WHAT IS REQUIRED>
Across the data below, in how many lines does the word "breadcrumb" appear? Give only the number.

MATERIAL TO PROCESS>

───

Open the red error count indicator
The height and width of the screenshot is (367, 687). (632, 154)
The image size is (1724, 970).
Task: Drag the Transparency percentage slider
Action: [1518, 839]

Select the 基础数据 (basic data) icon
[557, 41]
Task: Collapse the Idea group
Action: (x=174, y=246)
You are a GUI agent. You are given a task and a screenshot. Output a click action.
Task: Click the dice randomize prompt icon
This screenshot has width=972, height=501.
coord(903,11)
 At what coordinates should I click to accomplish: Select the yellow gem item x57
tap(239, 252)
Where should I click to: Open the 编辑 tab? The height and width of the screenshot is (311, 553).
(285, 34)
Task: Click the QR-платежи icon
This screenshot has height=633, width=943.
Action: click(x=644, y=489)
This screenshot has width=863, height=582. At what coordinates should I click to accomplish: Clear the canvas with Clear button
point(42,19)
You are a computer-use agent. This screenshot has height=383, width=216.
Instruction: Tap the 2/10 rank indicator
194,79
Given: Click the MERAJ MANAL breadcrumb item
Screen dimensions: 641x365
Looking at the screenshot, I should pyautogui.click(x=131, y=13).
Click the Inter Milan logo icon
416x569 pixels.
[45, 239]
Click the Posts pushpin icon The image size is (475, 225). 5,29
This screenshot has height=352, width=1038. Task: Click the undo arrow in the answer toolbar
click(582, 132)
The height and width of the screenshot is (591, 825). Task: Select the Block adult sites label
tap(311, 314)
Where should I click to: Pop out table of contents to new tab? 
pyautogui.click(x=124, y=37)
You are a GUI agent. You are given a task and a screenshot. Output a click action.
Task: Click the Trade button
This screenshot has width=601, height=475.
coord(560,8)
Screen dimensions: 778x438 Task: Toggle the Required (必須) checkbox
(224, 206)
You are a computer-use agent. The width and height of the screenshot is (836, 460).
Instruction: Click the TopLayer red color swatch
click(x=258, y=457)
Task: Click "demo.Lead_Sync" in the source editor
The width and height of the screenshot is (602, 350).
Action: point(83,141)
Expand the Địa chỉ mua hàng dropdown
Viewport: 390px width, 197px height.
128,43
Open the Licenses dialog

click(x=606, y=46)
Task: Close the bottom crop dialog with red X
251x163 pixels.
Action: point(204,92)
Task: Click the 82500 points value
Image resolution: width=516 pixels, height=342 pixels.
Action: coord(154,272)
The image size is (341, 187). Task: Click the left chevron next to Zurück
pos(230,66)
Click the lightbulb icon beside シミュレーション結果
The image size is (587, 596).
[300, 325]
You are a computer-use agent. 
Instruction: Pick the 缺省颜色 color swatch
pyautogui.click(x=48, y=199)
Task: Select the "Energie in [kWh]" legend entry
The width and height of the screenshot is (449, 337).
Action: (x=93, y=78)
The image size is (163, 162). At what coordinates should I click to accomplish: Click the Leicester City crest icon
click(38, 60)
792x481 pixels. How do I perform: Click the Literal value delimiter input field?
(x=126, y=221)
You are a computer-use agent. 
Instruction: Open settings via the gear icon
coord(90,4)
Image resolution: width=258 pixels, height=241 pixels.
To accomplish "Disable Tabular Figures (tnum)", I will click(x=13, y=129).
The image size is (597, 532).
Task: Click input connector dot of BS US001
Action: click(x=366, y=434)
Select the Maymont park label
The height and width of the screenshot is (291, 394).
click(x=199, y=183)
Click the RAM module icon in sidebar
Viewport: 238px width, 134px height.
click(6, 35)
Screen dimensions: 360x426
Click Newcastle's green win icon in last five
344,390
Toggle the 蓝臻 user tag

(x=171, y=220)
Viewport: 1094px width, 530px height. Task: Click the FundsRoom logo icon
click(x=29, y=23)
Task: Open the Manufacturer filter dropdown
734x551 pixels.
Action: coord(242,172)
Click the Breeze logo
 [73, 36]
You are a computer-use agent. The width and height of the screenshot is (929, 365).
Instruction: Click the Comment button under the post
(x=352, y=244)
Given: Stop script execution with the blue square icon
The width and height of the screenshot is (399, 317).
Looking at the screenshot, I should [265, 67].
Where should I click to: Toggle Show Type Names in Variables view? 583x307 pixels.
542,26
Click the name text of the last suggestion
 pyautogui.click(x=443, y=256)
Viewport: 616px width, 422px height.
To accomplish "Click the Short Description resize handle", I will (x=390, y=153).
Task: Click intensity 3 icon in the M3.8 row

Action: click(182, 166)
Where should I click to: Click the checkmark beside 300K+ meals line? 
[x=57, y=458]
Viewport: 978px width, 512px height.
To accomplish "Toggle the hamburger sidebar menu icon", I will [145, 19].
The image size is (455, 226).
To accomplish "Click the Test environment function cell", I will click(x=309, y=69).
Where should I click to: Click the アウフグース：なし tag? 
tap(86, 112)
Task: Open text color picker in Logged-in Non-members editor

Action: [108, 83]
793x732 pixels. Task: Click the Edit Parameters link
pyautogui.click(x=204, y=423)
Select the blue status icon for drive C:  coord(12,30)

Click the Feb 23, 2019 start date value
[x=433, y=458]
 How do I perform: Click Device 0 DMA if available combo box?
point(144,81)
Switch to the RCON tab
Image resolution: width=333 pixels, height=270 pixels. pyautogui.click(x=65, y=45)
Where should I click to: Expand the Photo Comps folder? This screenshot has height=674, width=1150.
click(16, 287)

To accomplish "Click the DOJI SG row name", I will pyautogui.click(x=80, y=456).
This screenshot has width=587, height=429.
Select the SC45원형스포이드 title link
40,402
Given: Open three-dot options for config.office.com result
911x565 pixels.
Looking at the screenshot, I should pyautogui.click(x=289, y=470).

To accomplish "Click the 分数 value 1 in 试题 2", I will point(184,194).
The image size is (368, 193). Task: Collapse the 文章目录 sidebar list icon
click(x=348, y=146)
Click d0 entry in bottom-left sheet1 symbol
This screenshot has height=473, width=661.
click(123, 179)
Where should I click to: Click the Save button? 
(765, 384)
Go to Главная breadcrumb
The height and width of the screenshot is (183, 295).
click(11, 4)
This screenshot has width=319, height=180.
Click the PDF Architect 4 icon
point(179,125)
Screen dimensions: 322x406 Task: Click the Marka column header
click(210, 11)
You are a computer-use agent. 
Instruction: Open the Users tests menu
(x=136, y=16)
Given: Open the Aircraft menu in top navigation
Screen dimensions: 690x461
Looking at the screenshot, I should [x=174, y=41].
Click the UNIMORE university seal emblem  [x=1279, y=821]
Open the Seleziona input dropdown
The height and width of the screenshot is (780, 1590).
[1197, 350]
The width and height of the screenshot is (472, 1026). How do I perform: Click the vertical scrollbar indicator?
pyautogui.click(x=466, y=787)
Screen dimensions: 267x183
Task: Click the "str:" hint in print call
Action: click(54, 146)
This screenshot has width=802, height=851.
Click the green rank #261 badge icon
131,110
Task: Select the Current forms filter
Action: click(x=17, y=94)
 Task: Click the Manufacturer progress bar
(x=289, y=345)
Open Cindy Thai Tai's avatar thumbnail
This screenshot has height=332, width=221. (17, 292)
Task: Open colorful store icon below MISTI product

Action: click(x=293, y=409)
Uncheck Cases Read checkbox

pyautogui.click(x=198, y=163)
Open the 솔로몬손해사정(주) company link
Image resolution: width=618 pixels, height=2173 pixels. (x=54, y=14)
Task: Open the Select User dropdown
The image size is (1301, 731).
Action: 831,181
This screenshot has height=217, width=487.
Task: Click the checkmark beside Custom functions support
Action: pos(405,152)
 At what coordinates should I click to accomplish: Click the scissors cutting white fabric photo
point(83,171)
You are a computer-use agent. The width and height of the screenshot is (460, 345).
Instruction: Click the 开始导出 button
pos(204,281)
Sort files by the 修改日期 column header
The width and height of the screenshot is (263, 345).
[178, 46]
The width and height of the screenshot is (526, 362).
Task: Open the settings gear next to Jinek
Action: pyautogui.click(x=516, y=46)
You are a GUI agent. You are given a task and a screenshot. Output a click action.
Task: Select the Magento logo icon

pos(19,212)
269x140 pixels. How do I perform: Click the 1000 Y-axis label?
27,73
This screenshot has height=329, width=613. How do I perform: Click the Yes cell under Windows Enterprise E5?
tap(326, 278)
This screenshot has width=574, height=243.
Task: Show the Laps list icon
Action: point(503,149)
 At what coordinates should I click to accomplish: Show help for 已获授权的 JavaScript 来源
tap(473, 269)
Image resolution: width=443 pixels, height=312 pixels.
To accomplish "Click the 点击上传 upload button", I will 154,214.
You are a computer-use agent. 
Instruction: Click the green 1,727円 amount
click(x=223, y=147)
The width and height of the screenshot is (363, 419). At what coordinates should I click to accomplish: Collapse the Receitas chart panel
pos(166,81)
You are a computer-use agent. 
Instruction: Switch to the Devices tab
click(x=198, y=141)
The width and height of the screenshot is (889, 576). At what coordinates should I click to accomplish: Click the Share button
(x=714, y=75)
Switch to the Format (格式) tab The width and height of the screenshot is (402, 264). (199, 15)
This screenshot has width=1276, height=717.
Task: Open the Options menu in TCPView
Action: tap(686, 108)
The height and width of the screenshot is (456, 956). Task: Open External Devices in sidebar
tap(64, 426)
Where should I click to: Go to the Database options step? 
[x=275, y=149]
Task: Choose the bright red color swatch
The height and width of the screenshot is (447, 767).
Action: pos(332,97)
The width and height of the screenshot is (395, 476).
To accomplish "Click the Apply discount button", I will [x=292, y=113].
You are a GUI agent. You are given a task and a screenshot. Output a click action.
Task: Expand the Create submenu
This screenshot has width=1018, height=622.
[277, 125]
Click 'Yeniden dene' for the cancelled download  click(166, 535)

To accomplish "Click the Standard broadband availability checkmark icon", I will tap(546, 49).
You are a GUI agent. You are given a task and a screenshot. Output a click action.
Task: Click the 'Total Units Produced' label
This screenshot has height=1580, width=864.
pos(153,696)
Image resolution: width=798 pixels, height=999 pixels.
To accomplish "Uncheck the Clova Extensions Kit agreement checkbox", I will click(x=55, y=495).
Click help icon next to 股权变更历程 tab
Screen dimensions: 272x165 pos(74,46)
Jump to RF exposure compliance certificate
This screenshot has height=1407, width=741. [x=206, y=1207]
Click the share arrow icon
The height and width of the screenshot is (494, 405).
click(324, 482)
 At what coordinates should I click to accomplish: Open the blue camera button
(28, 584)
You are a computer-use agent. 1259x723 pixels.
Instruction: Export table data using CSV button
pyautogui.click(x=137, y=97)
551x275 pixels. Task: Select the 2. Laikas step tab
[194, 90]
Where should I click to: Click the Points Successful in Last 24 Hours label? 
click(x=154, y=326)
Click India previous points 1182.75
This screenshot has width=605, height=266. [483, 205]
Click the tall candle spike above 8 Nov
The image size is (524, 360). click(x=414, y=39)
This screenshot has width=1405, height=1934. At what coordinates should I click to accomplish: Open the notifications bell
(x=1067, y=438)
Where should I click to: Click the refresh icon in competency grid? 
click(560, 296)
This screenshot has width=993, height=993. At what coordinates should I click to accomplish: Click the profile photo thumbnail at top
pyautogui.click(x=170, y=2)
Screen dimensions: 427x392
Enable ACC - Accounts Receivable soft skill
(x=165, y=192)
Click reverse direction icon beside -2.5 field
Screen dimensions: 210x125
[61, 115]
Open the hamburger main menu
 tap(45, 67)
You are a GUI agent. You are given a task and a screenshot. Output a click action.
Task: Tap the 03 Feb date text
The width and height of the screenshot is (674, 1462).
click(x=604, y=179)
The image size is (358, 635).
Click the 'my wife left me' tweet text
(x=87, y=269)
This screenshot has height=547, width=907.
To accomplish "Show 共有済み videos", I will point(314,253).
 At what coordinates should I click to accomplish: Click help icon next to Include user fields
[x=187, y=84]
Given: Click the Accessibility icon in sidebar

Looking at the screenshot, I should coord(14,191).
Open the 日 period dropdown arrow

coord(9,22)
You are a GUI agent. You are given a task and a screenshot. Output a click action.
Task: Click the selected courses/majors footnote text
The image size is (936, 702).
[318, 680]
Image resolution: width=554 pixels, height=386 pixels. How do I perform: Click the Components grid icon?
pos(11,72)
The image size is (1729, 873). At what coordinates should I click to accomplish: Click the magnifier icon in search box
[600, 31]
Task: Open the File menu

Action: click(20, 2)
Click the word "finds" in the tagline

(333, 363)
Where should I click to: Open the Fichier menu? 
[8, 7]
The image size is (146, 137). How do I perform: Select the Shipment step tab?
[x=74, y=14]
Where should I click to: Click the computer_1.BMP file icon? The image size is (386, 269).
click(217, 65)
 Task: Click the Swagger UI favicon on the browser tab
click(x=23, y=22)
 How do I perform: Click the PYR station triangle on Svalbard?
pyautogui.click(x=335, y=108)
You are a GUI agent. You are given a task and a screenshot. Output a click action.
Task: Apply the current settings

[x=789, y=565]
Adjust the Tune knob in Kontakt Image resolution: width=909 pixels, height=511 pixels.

───

ANSWER AREA>
2